Intramolecular triplet energy transfer in alkyne-bridged Ru-Os multinuclear complexes: Switching between dipole-dipole and electron-exchange mechanisms

Intramolecular triplet energy transfer occurs from a ruthenium(II) centre to an osmium(II) centre in heteropolynuclear polypyridine complexes at room temperature in acetonitrile solution. When the metal complexes are linked together by way of a butadiynyl bridge (polypyridine = 2,2':6,6 ''-terpyridine), energy transfer is extremely fast and takes place via Dexter-type (through-bond) electron exchange. This process is facilitated by selective electron donation to the bridging ligand in the MLCT triplet state of the Ru-II complex, the electron residing in an extended pi*-orbital that partially encompasses the bridge.
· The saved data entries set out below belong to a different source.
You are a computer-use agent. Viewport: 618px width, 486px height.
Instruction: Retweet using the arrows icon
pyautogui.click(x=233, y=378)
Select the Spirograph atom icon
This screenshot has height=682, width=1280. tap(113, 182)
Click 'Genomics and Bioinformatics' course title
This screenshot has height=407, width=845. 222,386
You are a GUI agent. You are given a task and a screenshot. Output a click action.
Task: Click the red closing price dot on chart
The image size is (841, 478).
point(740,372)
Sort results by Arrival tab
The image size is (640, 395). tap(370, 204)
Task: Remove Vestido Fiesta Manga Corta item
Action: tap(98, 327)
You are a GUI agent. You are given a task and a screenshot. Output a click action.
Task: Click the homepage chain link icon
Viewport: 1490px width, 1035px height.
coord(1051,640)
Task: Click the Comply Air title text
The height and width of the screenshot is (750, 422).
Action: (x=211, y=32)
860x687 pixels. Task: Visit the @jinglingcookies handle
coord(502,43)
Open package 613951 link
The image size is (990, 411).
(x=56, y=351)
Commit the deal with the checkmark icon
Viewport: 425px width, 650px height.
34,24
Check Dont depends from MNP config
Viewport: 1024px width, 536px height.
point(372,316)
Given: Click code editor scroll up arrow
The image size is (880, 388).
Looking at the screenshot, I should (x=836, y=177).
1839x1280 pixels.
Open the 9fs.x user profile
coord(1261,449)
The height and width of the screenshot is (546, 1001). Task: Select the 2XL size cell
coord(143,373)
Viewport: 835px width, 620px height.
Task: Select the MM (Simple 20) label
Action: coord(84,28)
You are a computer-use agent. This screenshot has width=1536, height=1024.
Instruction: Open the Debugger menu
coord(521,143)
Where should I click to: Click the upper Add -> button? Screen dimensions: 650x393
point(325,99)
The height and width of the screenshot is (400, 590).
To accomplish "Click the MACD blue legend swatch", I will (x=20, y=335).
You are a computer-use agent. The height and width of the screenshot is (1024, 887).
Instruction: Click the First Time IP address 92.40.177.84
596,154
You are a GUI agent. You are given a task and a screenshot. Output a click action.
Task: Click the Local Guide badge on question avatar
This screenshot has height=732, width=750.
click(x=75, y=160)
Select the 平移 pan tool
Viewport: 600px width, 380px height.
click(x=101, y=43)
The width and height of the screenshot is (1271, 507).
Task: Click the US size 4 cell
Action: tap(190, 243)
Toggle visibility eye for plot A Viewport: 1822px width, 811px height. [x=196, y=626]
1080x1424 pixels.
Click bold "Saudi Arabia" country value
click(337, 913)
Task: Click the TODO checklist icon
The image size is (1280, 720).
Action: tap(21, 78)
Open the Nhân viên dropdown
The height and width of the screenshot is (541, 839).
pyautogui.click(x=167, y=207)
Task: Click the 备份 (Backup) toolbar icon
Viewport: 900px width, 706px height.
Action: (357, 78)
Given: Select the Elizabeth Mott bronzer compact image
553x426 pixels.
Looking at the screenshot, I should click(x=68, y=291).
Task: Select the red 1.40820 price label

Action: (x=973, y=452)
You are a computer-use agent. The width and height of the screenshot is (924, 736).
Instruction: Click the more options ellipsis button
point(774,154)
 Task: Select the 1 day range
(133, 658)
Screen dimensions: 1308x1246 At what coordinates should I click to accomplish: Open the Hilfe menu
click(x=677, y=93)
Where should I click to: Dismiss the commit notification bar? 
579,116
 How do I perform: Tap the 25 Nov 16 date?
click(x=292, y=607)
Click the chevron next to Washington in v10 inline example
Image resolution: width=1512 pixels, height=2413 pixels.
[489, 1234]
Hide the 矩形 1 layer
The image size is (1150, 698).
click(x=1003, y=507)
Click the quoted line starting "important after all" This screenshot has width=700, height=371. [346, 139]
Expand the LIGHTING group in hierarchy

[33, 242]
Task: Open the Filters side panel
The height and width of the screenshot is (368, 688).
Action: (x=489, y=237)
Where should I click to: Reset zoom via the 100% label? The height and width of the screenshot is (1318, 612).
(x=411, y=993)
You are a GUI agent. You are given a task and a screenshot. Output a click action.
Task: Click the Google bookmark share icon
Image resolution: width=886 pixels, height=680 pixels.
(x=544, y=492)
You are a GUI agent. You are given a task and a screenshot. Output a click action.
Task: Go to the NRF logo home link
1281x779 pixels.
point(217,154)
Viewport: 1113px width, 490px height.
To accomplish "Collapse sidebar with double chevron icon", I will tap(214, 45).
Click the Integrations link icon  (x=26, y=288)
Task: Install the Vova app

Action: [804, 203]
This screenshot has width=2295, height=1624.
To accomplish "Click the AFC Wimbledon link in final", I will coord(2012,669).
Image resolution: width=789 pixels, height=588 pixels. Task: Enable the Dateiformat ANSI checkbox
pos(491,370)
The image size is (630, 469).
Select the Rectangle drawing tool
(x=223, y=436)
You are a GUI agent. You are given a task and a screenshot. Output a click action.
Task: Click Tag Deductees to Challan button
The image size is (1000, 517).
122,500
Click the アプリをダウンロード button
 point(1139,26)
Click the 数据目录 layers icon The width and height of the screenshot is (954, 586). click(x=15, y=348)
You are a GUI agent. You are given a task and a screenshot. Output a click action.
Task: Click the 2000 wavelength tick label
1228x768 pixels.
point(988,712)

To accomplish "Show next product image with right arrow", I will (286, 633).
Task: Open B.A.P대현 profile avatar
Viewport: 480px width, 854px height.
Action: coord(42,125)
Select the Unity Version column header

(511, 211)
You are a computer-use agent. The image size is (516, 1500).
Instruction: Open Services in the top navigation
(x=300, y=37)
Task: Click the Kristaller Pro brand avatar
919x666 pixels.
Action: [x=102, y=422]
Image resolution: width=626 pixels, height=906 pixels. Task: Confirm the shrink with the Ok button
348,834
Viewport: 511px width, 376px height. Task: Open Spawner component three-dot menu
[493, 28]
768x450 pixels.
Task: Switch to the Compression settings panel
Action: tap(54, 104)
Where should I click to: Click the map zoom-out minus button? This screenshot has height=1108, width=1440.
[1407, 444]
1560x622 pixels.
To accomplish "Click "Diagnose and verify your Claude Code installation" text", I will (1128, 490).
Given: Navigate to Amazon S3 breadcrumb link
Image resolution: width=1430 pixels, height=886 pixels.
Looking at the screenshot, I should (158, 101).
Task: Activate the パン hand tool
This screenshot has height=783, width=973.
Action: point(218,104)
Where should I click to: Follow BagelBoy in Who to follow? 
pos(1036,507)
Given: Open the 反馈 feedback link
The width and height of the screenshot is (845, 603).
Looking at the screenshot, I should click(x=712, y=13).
In marked contrast, insertion of a Pt-II centre into the butadiynyl bridge (polypyridine = 2,2'-bipyridine) serves to inhibit through-bond electron exchange so that triplet energy transfer occurs slowly. It is considered that the Pt-II centre decreases the magnitude of the electronic coupling matrix element (H-DA < 0.2 cm(-1)) for electron exchange, in part because of the high energy of its LUMO and HOMO states, relative to the butadiynyl bridge (H-DA approximate to 12 cm(-1)). The Pt-II centre, which donates charge to the bridging ligand, also induces localisation of the promoted electron at an unsubstituted 2,2'-bipyridyl ligand in the triplet excited state. The corresponding cis isomer (with respect to the Pt-II centre) gives a slightly slower rate of intramolecular triplet energy transfer. The importance of Coulombic energy transfer in these systems is discussed.